■ What the exercise asks
Reproduce all of the following material word for word, line by line.

## Start Data

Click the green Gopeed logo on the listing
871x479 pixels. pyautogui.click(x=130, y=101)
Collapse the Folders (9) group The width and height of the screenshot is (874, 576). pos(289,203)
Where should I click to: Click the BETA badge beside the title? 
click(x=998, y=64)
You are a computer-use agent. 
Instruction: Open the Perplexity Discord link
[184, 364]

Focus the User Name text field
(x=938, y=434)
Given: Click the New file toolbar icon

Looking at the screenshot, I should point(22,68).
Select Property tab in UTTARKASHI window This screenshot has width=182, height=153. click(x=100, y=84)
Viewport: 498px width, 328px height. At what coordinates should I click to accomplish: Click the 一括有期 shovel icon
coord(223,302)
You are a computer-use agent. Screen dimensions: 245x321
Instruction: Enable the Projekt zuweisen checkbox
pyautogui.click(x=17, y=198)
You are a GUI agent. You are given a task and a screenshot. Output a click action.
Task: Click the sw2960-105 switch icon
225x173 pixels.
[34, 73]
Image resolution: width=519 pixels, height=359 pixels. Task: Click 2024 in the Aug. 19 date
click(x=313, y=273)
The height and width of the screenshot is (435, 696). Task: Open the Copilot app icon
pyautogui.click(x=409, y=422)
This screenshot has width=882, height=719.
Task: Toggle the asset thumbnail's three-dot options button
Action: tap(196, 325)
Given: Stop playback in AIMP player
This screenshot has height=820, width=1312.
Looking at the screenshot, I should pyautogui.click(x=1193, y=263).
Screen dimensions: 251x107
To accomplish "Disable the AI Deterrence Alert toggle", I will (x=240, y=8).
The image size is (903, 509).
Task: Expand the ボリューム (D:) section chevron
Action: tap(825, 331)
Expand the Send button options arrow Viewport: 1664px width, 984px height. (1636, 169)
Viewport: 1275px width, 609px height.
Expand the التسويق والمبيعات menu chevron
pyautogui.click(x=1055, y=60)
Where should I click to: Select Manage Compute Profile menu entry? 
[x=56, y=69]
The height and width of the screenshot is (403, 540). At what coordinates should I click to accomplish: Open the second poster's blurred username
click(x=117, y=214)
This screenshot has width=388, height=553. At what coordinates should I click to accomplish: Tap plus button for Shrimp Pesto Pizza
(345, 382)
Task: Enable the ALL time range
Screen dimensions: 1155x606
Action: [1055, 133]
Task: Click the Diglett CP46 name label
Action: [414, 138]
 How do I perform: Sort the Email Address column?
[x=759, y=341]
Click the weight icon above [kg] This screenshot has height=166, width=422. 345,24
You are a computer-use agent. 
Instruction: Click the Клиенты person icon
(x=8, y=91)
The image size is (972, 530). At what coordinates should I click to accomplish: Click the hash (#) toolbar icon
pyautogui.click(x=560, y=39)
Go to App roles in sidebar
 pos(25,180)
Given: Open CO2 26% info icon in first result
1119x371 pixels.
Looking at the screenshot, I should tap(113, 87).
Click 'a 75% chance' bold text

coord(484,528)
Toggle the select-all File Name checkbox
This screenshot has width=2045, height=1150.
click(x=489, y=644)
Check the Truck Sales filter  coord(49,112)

## End Data

■ Solution to the exercise
Click the green Gopeed logo on the listing
871x479 pixels. pyautogui.click(x=130, y=101)
Collapse the Folders (9) group The width and height of the screenshot is (874, 576). pos(289,203)
Where should I click to: Click the BETA badge beside the title? 
click(x=998, y=64)
You are a computer-use agent. 
Instruction: Open the Perplexity Discord link
[184, 364]

Focus the User Name text field
(x=938, y=434)
Given: Click the New file toolbar icon

Looking at the screenshot, I should point(22,68).
Select Property tab in UTTARKASHI window This screenshot has width=182, height=153. click(x=100, y=84)
Viewport: 498px width, 328px height. At what coordinates should I click to accomplish: Click the 一括有期 shovel icon
coord(223,302)
You are a computer-use agent. Screen dimensions: 245x321
Instruction: Enable the Projekt zuweisen checkbox
pyautogui.click(x=17, y=198)
You are a GUI agent. You are given a task and a screenshot. Output a click action.
Task: Click the sw2960-105 switch icon
225x173 pixels.
[34, 73]
Image resolution: width=519 pixels, height=359 pixels. Task: Click 2024 in the Aug. 19 date
click(x=313, y=273)
The height and width of the screenshot is (435, 696). Task: Open the Copilot app icon
pyautogui.click(x=409, y=422)
This screenshot has width=882, height=719.
Task: Toggle the asset thumbnail's three-dot options button
Action: tap(196, 325)
Given: Stop playback in AIMP player
This screenshot has height=820, width=1312.
Looking at the screenshot, I should pyautogui.click(x=1193, y=263).
Screen dimensions: 251x107
To accomplish "Disable the AI Deterrence Alert toggle", I will (x=240, y=8).
The image size is (903, 509).
Task: Expand the ボリューム (D:) section chevron
Action: tap(825, 331)
Expand the Send button options arrow Viewport: 1664px width, 984px height. (1636, 169)
Viewport: 1275px width, 609px height.
Expand the التسويق والمبيعات menu chevron
pyautogui.click(x=1055, y=60)
Where should I click to: Select Manage Compute Profile menu entry? 
[x=56, y=69]
The height and width of the screenshot is (403, 540). At what coordinates should I click to accomplish: Open the second poster's blurred username
click(x=117, y=214)
This screenshot has width=388, height=553. At what coordinates should I click to accomplish: Tap plus button for Shrimp Pesto Pizza
(345, 382)
Task: Enable the ALL time range
Screen dimensions: 1155x606
Action: [1055, 133]
Task: Click the Diglett CP46 name label
Action: [414, 138]
 How do I perform: Sort the Email Address column?
[x=759, y=341]
Click the weight icon above [kg] This screenshot has height=166, width=422. 345,24
You are a computer-use agent. 
Instruction: Click the Клиенты person icon
(x=8, y=91)
The image size is (972, 530). At what coordinates should I click to accomplish: Click the hash (#) toolbar icon
pyautogui.click(x=560, y=39)
Go to App roles in sidebar
 pos(25,180)
Given: Open CO2 26% info icon in first result
1119x371 pixels.
Looking at the screenshot, I should tap(113, 87).
Click 'a 75% chance' bold text

coord(484,528)
Toggle the select-all File Name checkbox
This screenshot has width=2045, height=1150.
click(x=489, y=644)
Check the Truck Sales filter  coord(49,112)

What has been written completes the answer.